> _Görev_:
Aşağıdaki Gebze'deki yaşamı ve yazın çalışmalarını anlatan metnin tamamını, hiçbir değişiklik yapmadan harfi harfine yeniden yazın.

> _Metin_:
+ + + + +
Yaklaşık 7 yıldır Gebze'de yaşıyorum. Bu kent, benden aldıkları kadar verdi de… Çok şeyler yitirmiş olmama karşın, bir o kadar da yeni şeyler ekledim yaşamıma. En önemlisi yazın çalışmalarımdı. İşe başladıktan bir yıl sonra, Yeni Gebze Gazetesinde şiirlerim yayımlanmaya başladı. Daha sonra Marmara ve Demokrat Gebze gazetelerinde - sadece şiir değil - köşe yazıları da yazdım. Bir yıl öncesine kadar Marmara Gazetesinde, arkadaşım Güner Sağlam ile "Lâcivert Kültür ve Sanat" (bundan sonra 'kültür' yerine 'ekin' sözcüğünü kullanacağım) sayfasını yayınlamaya başladık. Bu sayfa, bugün bildiğimiz LâcivertSanat'ın da temellerini oluşturdu. Daha sonra aynı sayfayı Demokrat Gebze Gazetesinde "DemokratGÜNCE" adıyla yayınlamaya devam ettim.
+ + + + +
> _Bir veri dosyasından bölüm_:
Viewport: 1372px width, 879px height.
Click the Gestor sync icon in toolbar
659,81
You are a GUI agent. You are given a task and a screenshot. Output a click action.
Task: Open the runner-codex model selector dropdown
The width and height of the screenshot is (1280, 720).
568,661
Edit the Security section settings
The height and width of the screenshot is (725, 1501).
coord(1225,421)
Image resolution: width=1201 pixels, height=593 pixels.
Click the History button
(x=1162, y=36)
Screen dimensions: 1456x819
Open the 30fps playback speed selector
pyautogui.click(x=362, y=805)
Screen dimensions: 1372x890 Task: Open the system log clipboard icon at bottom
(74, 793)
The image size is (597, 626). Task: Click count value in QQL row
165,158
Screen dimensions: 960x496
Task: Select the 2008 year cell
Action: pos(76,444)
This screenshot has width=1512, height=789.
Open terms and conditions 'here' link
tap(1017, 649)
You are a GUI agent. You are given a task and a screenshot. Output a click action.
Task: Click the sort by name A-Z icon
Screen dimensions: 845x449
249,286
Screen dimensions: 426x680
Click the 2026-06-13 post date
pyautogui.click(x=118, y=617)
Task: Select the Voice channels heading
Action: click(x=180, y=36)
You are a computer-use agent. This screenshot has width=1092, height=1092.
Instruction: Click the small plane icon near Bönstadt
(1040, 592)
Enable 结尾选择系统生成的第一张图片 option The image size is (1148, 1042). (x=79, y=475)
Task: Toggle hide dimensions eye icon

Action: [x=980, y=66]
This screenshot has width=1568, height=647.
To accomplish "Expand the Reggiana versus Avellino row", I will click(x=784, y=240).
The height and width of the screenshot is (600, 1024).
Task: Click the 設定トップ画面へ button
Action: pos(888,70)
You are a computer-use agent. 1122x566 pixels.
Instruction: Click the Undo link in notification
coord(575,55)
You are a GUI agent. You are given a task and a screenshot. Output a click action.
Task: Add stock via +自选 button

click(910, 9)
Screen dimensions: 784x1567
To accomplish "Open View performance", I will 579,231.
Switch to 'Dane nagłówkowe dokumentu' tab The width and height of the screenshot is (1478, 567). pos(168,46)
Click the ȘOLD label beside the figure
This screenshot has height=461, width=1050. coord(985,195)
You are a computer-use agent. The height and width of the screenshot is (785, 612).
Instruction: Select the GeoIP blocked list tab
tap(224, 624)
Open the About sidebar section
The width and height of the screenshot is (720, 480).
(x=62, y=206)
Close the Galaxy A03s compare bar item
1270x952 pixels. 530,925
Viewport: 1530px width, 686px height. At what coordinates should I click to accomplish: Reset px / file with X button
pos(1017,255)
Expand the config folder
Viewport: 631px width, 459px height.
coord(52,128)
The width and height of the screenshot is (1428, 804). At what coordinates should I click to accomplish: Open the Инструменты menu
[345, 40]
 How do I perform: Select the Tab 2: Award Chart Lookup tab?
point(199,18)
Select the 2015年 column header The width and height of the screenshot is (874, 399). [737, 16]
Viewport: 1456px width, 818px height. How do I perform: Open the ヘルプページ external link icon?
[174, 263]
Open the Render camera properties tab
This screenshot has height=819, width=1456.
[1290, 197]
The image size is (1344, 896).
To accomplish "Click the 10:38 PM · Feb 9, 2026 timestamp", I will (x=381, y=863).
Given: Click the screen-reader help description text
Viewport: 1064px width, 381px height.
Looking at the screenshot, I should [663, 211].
+ + + + +
> _Alıştırma Yanıtı_:
Yaklaşık 7 yıldır Gebze'de yaşıyorum. Bu kent, benden aldıkları kadar verdi de… Çok şeyler yitirmiş olmama karşın, bir o kadar da yeni şeyler ekledim yaşamıma. En önemlisi yazın çalışmalarımdı. İşe başladıktan bir yıl sonra, Yeni Gebze Gazetesinde şiirlerim yayımlanmaya başladı. Daha sonra Marmara ve Demokrat Gebze gazetelerinde - sadece şiir değil - köşe yazıları da yazdım. Bir yıl öncesine kadar Marmara Gazetesinde, arkadaşım Güner Sağlam ile "Lâcivert Kültür ve Sanat" (bundan sonra 'kültür' yerine 'ekin' sözcüğünü kullanacağım) sayfasını yayınlamaya başladık. Bu sayfa, bugün bildiğimiz LâcivertSanat'ın da temellerini oluşturdu. Daha sonra aynı sayfayı Demokrat Gebze Gazetesinde "DemokratGÜNCE" adıyla yayınlamaya devam ettim.